- _Consignes_:
• a. Traduisez en anglais la phrase suivante de l'extrait : « Ces résultats nous donnent confiance mais ce n’est pas une finalité. »
• b. Réécrivez l'extrait de "On a quand même" à "d’une grande compétition." en substituant "championnat" à "Mondial".
• c. Veuillez relever tous les pays cités dans l'extrait.

::: Extrait proposé

On a quand même pu se tester le mois dernier lors de la première étape de Golden League (deux belles victoires contre le Monténégro et le Danemark, et une courte défaite face à la Norvège). Ces résultats nous donnent confiance mais ce n’est pas une finalité. Bien sûr c’est important de marquer son territoire, d’envoyer des signaux à nos adversaires, de montrer qu’on est là et que ce Mondial est derrière nous. Maintenant je pense qu’il ne faut pas se leurrer, les matchs de préparation et la compétition sont deux choses différentes. On juge la force d’une équipe dans les moments importants d’une grande compétition.

::::::
::: Données disponibles

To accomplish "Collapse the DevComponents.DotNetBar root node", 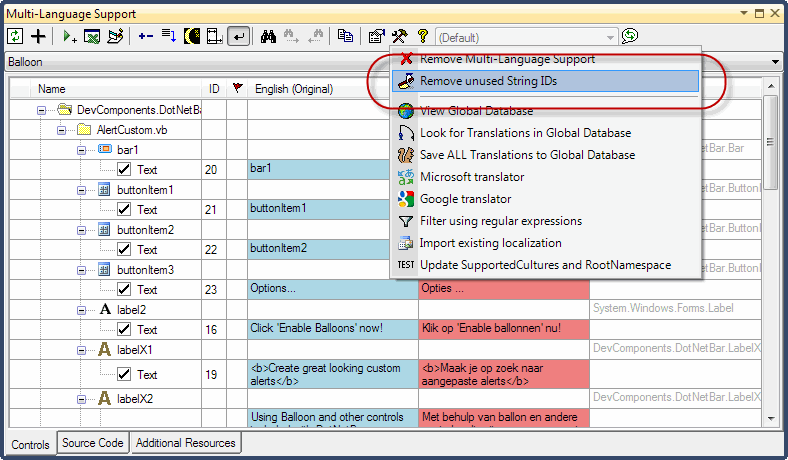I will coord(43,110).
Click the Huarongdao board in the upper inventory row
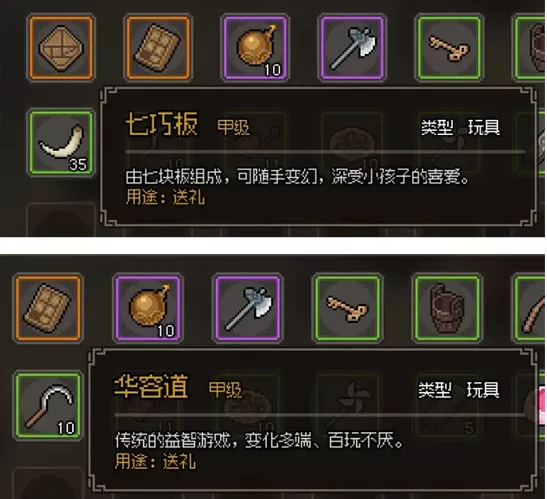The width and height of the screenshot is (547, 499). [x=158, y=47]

::::::

- _Réponses par consigne_:
• a. These results give us confidence, but they are not an end in themselves.

• b.
On a quand même pu se tester le mois dernier lors de la première étape de Golden League (deux belles victoires contre le Monténégro et le Danemark, et une courte défaite face à la Norvège). Ces résultats nous donnent confiance mais ce n’est pas une finalité. Bien sûr c’est important de marquer son territoire, d’envoyer des signaux à nos adversaires, de montrer qu’on est là et que ce championnat est derrière nous. Maintenant je pense qu’il ne faut pas se leurrer, les matchs de préparation et la compétition sont deux choses différentes. On juge la force d’une équipe dans les moments importants d’une grande compétition.

• c. Monténégro, Danemark, Norvège